By Mandy SmithbergerMay 05, 2020
"Information
Clearing House" -
At this moment of
unprecedented crisis, you might think that those not
overcome by the economic and
mortal consequences of
the coronavirus would be asking, “What can we do to
help?” A few companies have indeed pivoted to making
masks and ventilators for an overwhelmed medical
establishment. Unfortunately, when it comes to the top
officials of the Pentagon and the CEOs running a large
part of the arms industry, examples abound of them
asking what they can do to help themselves.
It’s
important to grasp just how staggeringly well the
defense industry has done in these last nearly 19 years
since 9/11. Its companies (filled
with ex-military and
defense officials) have received trillions of dollars in
government contracts, which they’ve largely used to
feather their own nests.

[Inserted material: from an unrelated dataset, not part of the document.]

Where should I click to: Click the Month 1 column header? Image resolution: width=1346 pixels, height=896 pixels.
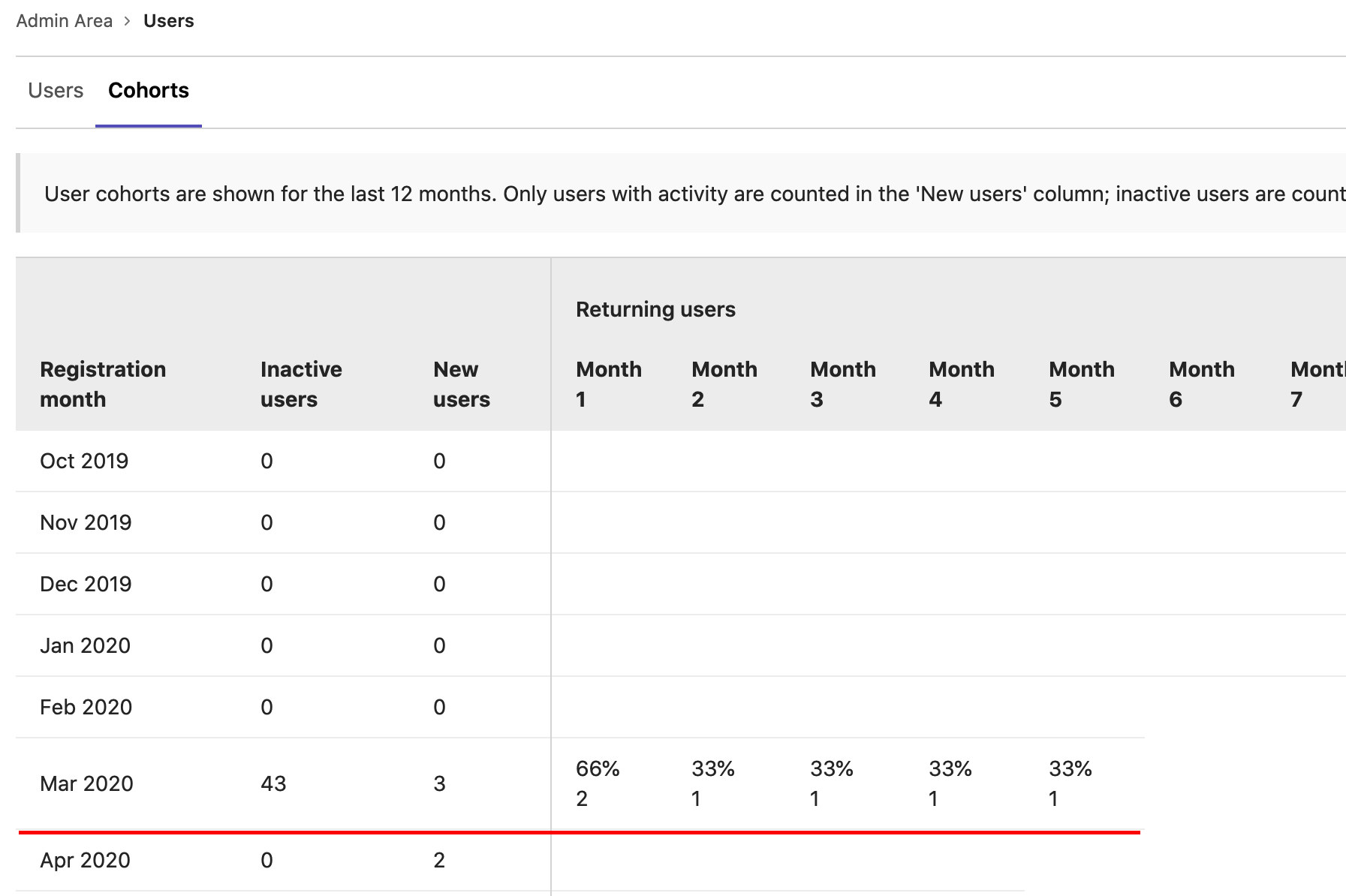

Data compiled by the
New York Times
showed that the chief executive officers of the top
five military-industrial contractors received nearly $90
million in compensation in 2017. An investigation that
same year by the Providence Journal discovered
that, from 2005 to the first half of 2017, the top five
defense contractors spent
more than $114 billion
repurchasing their own company stocks and so boosting
their value at the expense of new investment.
To put
this in perspective in the midst of a pandemic, the
co-directors of the Costs of War Project at Brown
University
recently pointed out
that allocations for the Food and Drug Administration,
the Centers for Disease Control and Prevention, and the
National Institutes of Health for 2020 amounted to less
than 1% of what the U.S. government has spent on the
wars in Iraq and Afghanistan alone since 9/11.